Around 200 British academics and researchers from over 12 universities are reportedly being investigated for unknowingly helping the Chinese government in building weapons of mass destruction. The Times, on Monday, reported that the scientists are being investigated on grounds of breaching the country's export laws designed to protect intellectual property in highly sensitive subjects from being passed over to hostile states.
Security services believe that the information that has allegedly been passed over to China might be used to produce weapons of mass destruction that could be used to suppress political dissidents.
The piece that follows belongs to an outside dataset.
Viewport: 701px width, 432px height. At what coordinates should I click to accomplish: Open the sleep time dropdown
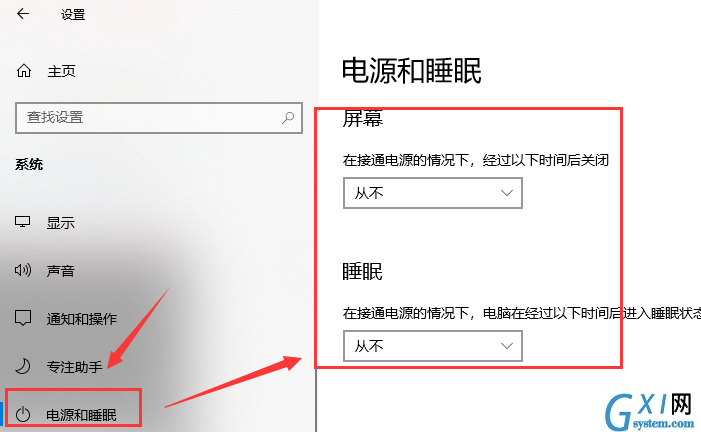[432, 346]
If proved guilty, the academics involved in passing over the information could end up serving years in jail.
Who is at Fault?
According to The Times report, which cited sources, the government was readying to send enforcement notices to all these 200 academics suspected of unwittingly transferring research material in advanced military technology such as aircraft, missile designs and cyberweapons to China, which could pose a threat to the UK's security. "We could be seeing dozens of academics in courts before long," a source told the Times. "If even 10 percent lead to successful prosecutions, we'd be looking at about 20 academics going to jail for helping the Chinese build super-weapons," the source added.
The UK government feels threatened that the vital research could be used by China to make weapons of mass destruction which it could use to repress political dissidents and even minorities like the Uighurs.
Meanwhile, research from Civitas, a civil society think-tank based in London, has alleged at least 20 British universities have had dealings with 29 Chinese universities and nine companies that have military links, including those making weapons of mass destruction.
Initial investigations reveal that the academics didn't realize that their research was getting passed on to China but that doesn't make them completely innocent. Referring to the report in the outlet, a British government spokesperson said: "Exporters of military goods and those engaged in the transfer of military technology specified in the Export Control Order 2008 require a license to export or transfer from the UK."
However, the academics didn't do that which is now invited scrutiny in their work and dealings. The lead author of the research conducted by Cavitas, Radomir Tylecote, who was also a former Treasury official, believes that any research sponsored by hostile nations, particularly by companies in China, could have "inadvertent dual use."
The concern further grows given China's attitude and the way it has been displaying its hypersonic missiles lately. Thus any research into hypersonic technology in collaboration with Chinese organizations holds potential risk, Tylecote said.
In 2019, China showcased the DF-17, a new hypersonic ballistic nuclear missile, during a military parade to commemorate the 70th anniversary of the founding of the People's Republic of China. The weapon is believed to be capable of breaching all existing anti-missile shields deployed by the United States and its allies.
Naturally, the alleged 200 academics being investigated for transferring vital research to China have enough reasons to raise security concerns.